A team leader at Keller Williams called me and said, “We ought to get together.” She coached me and after a handful of sessions, I transferred to Keller Williams. She told me that great agents go to classes, masterminds and hire a KW MAPS coach. I was $100,000 in credit card debt and scared out of my mind, but I trusted her.

In nine months, I closed 32 transactions for $6.2 million in arguably one of the worst housing markets. I earned $158,000 in GCI because my team leader said, “Your goals matter.” She didn’t negotiate with my limiting beliefs. She saw my potential and held me accountable to my vision because she cared about me. 

The following year I doubled my production.

LR: Taking a stand for someone’s goals is admirable. Is it easy?  

LS: Not at all. It requires having fierce conversations wrapped in courage, love, compassion, and accountability. There’s a difference between being punitive and holding someone accountable. Accountability is awareness.

It also requires work on a leader’s part – starting with a willingness to be coachable. Coachable people can coach people. If someone is resistant to me coaching them, I look inward and see if I’m being coachable to the people I follow. Am I taking feedback? Admitting when I’m wrong? Acknowledging that I don’t have all the answers?

You don’t attract what you want. You attract who you are.

LR: I love how much you’ve embraced feedback.

LS: I’ve had to. As a leader, I cannot afford the luxury of having a fixed mindset. I know what I know. I know what I don’t know. I know the difference between the two. That means I must look for feedback, even if it’s hard to hear. Great leaders and teachers take coachable wisdom from any source. I’m forever grateful for the feedback people have given me. Now that I’m holding others accountable, I know what it feels like to do that; it takes a lot of courage.

LR: Who else has been instrumental in helping you achieve your goals?  
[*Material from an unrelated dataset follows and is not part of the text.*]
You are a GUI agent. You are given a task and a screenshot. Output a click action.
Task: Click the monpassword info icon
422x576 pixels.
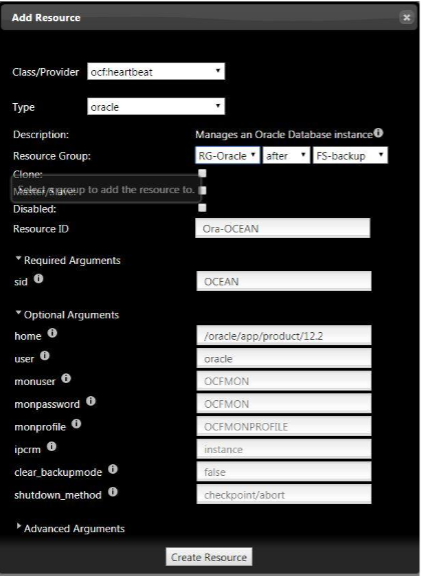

LS: KW MAPS coaches. The road to anything worthwhile isn’t easy and to get to where you want to go, you’ll need a coach, not a buddy. Coaches take a stand for your greatness, especially when you want to cash it in. They also help you keep a clear mind when your wins tip you from confidence into cockiness. And when things go south, they stop the negative self-talk and help you develop a plan to get you moving in the right direction. No one has ever beat themselves up into greatness.

LR: You’re currently a regional director, operating partner, KW MAPS coach, and KWU course instructor. You clearly have a passion for leadership!
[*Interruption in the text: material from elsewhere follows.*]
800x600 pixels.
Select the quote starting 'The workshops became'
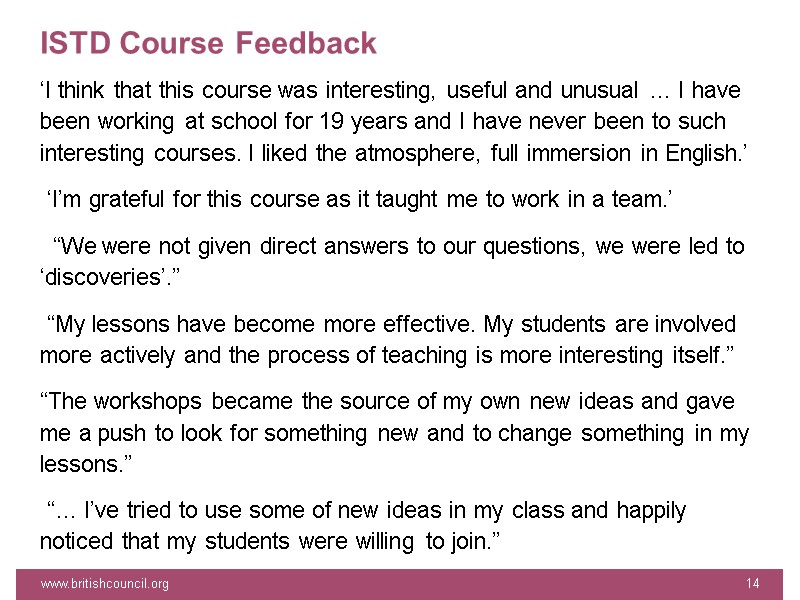394,433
LS: I do. Being in leadership roles has afforded me the opportunity to directly impact the lives of others and open doors of opportunity for people I deeply care about.

No one has ever beat themselves up into greatness.
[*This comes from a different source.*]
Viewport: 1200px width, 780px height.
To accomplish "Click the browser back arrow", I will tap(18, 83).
My mission is to inspire people to achieve their God-given destiny of greatness and create prosperity for every person I serve. If I can inspire someone to knock on a door, push for more, think differently about their relationship with money, or help alter the course of human history somewhere, someway – that’s a gift.

LR: What advice do you have for leaders?

LS: Always hold someone’s vision in your head more than their excuses. Help them be realistic and never lose sight of their potential. When you’re crystal clear about their vision, stay the path and don’t negotiate. Care more about being effective than liked and popular. Questions and statements to say out loud:

  • What’s your vision?
  • What’s the plan to get to your vision?
  • When we get in trenches, I believe in your plan.
  • All excuses are logical/reasonable. But they just won’t get you where they need to go. 

About Lucas Sherraden

Lucas Sherraden is the regional director for the Keller Williams Colorado region and an operating partner at the Denver Southwest, Lee’s Summit and Plaza KC market centers. He is also a KW MAPS coach and instructor for KW’s Leverage Series.

When Lucas is not teaching, leading, or coaching, you will find him reading, watching professional sports, and spending time with his family on the lake.